(DATA SUPPLIED begins)

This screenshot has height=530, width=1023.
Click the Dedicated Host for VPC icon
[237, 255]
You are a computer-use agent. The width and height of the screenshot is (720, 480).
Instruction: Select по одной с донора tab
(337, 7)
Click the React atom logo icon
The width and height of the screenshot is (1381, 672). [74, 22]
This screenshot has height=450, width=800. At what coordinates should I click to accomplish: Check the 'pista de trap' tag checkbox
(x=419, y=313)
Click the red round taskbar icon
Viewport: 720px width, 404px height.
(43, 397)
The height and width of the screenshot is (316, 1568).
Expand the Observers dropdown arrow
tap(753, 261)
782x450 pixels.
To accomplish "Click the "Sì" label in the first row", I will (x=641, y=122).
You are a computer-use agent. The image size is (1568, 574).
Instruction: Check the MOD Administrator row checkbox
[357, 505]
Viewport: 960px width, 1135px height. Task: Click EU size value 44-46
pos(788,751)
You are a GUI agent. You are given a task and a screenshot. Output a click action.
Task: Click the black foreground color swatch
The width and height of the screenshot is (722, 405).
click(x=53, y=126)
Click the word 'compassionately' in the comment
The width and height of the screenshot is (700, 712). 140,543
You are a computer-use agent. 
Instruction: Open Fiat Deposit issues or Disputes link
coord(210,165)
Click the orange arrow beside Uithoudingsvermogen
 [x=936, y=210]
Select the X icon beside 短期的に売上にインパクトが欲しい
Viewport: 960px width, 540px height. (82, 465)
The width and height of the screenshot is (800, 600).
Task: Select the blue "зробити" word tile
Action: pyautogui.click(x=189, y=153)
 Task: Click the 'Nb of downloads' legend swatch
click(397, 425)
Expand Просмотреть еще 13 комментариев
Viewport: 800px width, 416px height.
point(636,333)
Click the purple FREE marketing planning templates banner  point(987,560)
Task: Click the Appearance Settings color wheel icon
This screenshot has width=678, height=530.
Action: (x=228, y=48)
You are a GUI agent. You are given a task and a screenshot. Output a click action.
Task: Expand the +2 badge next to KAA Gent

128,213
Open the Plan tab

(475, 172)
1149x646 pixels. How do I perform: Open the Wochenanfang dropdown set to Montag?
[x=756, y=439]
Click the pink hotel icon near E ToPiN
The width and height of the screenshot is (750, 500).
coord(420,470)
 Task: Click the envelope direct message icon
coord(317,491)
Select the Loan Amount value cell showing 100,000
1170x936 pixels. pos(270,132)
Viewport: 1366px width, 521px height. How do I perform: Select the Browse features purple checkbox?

(DATA SUPPLIED ends)

Give back each entry above precisely as it was written.

This screenshot has height=530, width=1023.
Click the Dedicated Host for VPC icon
[237, 255]
You are a computer-use agent. The width and height of the screenshot is (720, 480).
Instruction: Select по одной с донора tab
(337, 7)
Click the React atom logo icon
The width and height of the screenshot is (1381, 672). [74, 22]
This screenshot has height=450, width=800. At what coordinates should I click to accomplish: Check the 'pista de trap' tag checkbox
(x=419, y=313)
Click the red round taskbar icon
Viewport: 720px width, 404px height.
(43, 397)
The height and width of the screenshot is (316, 1568).
Expand the Observers dropdown arrow
tap(753, 261)
782x450 pixels.
To accomplish "Click the "Sì" label in the first row", I will (x=641, y=122).
You are a computer-use agent. The image size is (1568, 574).
Instruction: Check the MOD Administrator row checkbox
[357, 505]
Viewport: 960px width, 1135px height. Task: Click EU size value 44-46
pos(788,751)
You are a GUI agent. You are given a task and a screenshot. Output a click action.
Task: Click the black foreground color swatch
The width and height of the screenshot is (722, 405).
click(x=53, y=126)
Click the word 'compassionately' in the comment
The width and height of the screenshot is (700, 712). 140,543
You are a computer-use agent. 
Instruction: Open Fiat Deposit issues or Disputes link
coord(210,165)
Click the orange arrow beside Uithoudingsvermogen
 [x=936, y=210]
Select the X icon beside 短期的に売上にインパクトが欲しい
Viewport: 960px width, 540px height. (82, 465)
The width and height of the screenshot is (800, 600).
Task: Select the blue "зробити" word tile
Action: pyautogui.click(x=189, y=153)
 Task: Click the 'Nb of downloads' legend swatch
click(397, 425)
Expand Просмотреть еще 13 комментариев
Viewport: 800px width, 416px height.
point(636,333)
Click the purple FREE marketing planning templates banner  point(987,560)
Task: Click the Appearance Settings color wheel icon
This screenshot has width=678, height=530.
Action: (x=228, y=48)
You are a GUI agent. You are given a task and a screenshot. Output a click action.
Task: Expand the +2 badge next to KAA Gent

128,213
Open the Plan tab

(475, 172)
1149x646 pixels. How do I perform: Open the Wochenanfang dropdown set to Montag?
[x=756, y=439]
Click the pink hotel icon near E ToPiN
The width and height of the screenshot is (750, 500).
coord(420,470)
 Task: Click the envelope direct message icon
coord(317,491)
Select the Loan Amount value cell showing 100,000
1170x936 pixels. pos(270,132)
Viewport: 1366px width, 521px height. How do I perform: Select the Browse features purple checkbox?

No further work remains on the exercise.